Meadows continued his work in the Capitol and served on the East Lansing Commission on the Environment from 1989-1994. Meadow said his first venture onto council, beginning when elected in 1995, came from a desire to serve the community and make a difference.
"There was a problem in the community, part of the community was trying to detach back into Meridian Township," Meadows said. "I thought I could make a difference, so I ran for City Council. I was unsuccessful, but I ran again two years later and was elected, and two years after that I was elected mayor."
Meadows said a sentiment of distrust and the lack of faith in government during the Vietnam War encouraged him and other members of his generation to get involved in fixing it.
"I think that not only myself, but a lot of people in my generation who had been active in the anti-war and civil rights movements who had recognized there was a lot of legitimate complaints about the way the government was being operated," Meadows said.
During Meadows' first tenure, several developments across the city took shape. The Hannah Community Center was revamped, the Family Aquatic Center was built and the City Center development project was completed, though he is reluctant to take credit.
Meadows pursued a further career in politics following his first run on council. Meadows said he didn't run for Mayor in 2005 because he knew he wanted to run for State Legislature and resigned from council in 2006 after winning his primary. Meadows served as the state representative for the 69th District from 2006-2012, when he was term limited. Meadows was re-elected to council in 2015, and then elected mayor by the rest of council, a move he said he didn't expect.
"I'm happy that I did get to be mayor because I do like to set the agenda, but I did not expect that," Meadows said. "I think they were looking for experience. I have experience in the job ... I think there was a general feeling that we had gotten into some problems through inexperience in how to deal with a number of issues, and that the experience would sort of settle things down and get us back on track as a city."

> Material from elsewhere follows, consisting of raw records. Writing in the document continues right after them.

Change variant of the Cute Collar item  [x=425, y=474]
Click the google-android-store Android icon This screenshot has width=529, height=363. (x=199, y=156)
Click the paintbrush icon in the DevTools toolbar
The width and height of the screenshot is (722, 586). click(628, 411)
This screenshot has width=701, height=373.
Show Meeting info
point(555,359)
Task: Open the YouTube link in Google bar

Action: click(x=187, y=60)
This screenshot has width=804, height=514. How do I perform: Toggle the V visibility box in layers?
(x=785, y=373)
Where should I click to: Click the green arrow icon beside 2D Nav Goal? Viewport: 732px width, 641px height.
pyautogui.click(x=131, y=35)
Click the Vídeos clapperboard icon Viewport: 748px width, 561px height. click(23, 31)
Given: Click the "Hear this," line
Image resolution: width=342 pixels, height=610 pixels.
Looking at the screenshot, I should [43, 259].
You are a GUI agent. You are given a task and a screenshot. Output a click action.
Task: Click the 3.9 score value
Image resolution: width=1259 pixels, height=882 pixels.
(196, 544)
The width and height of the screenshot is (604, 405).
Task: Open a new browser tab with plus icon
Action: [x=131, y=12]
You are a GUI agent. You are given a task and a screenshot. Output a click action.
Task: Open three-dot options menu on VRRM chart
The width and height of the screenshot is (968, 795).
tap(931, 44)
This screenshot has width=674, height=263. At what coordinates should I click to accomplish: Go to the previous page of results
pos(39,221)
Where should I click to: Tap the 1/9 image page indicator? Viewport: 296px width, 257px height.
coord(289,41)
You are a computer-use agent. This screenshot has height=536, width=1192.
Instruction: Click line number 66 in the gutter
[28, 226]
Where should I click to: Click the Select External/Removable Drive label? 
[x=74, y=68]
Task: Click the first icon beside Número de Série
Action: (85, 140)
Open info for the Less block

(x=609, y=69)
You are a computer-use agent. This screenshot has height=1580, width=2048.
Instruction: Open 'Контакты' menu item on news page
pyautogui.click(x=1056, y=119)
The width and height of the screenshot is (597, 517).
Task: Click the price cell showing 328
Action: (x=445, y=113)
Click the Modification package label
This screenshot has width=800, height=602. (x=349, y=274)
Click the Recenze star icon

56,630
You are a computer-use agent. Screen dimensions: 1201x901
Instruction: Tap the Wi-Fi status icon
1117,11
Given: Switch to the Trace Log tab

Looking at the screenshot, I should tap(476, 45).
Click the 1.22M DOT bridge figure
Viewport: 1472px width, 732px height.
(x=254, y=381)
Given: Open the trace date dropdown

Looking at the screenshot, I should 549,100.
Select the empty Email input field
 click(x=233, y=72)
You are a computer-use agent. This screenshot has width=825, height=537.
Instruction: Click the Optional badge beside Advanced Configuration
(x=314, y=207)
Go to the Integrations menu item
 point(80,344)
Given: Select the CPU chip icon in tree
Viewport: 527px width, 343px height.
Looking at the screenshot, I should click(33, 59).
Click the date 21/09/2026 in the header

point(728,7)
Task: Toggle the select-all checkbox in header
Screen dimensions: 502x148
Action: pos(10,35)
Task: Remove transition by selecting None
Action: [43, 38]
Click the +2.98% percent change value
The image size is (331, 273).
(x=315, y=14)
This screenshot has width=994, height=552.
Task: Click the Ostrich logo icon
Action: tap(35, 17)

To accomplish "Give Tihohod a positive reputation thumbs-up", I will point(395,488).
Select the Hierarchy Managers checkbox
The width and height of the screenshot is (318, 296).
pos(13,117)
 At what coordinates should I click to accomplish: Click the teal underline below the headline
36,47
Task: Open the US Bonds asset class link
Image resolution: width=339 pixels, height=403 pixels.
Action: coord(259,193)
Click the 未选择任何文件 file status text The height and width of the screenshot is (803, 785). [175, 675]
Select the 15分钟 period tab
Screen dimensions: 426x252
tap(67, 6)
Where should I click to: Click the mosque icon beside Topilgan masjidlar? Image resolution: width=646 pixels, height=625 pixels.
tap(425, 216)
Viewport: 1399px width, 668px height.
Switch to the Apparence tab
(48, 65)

Councilmember Erik Altmann was an MSU professor during Meadows first term as mayor, and now works alongside him on council.
"He was really the person we needed, sort of the right person at the right time," Altmann said. "We needed his expertise and an outspoken, positive attitude, and I think that's all the difference in the world on City Council ... he's been a strong leader but also been flexible, so whoever has a good idea he'll listen to and run with it, and he's been very transparent within the council ... and these things have all been really, really important."
Mayor Pro Tem Ruth Beier began serving on the current council two years before Meadows, and notes a change in council since his election.
"He's actually a huge improvement for me as a councilperson because Mark is very prepared all the time," Beier said. "He treats this like a full time job, but he also seeks input from everybody for every important decision, which is a huge change from my situation before he got on. It's great to work with him, I like the fact that he treats us all as equals. He has an open mind, I think it works really well."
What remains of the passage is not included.